The audio challenges used by django-simple-captcha are generated by the flite program.
However, flite produces constant output for any given input.
So, for example, the command:
$ flite -t "B, C, H, U" -o BCHU.wav
will produce the same output file every time it is run.
By default, the challenges are only four letters long. This means that there are only 26^4 = 456976 different possible audio files which can be used for captcha challenges. It follows that it is possible to generate all possible challenges and store them in a database to lookup later. Then, when presented with a challenge, we can simply look it up in the database to find the solution. (For size reasons, we have decided to use hashes instead of storing all of the files.)
So that this type of attack is not possible, ideally action should be taken to ensure that one solution can be represented by many different audio challenges. It may be possible to do this using different voice files, randomly varying speed and pitch, or adding random sounds in between letters (though care must be taken such that whatever operation taken is difficult to reverse).
Until this is done, a more temporary solution may be to increase the length of challenges offered to your users. You should not disable audio challenges altogether, since this will mean that users with vision problems will not be able to use your website.

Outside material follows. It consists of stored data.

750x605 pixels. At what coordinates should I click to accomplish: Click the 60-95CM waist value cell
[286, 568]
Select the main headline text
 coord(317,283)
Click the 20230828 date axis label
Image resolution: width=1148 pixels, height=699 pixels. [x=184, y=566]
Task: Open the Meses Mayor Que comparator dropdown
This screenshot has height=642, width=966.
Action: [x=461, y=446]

It is possible that flite produces different output depending on software versions or operating system, and it definitely produces different output if a different voice from the default is selected. To get around this, an attacker would need to determine the flite setup of the target server, though this would be possible by simply analysing examples of received challenges and trying to generate a match.

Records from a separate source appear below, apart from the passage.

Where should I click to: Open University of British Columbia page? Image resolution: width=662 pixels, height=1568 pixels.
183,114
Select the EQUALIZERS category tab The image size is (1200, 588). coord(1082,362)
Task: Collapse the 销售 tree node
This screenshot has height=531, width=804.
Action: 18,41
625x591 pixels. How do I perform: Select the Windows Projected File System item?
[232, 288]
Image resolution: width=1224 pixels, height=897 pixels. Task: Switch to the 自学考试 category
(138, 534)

- Install dependencies. Note that this tool uses Python 2, not Python 3.
Using pip:
$ pip install -r requirements.txt
Using apt (on Debian-based systems):
$ apt install python-bs4
- Run the testproject created by the developers:
$ git clone https://github.com/mbi/django-simple-captcha
$ cd django-simple-captcha/testproject
$ python manage.py runserver
If all has gone well, then the server should be running on http://localhost:8000 If this is not the case, you will need to modify the argument to the getCaptcha() function in captcha_cracker.py before running it.
- Run the script! It should download a challenge from the server, and print the solution to the terminal.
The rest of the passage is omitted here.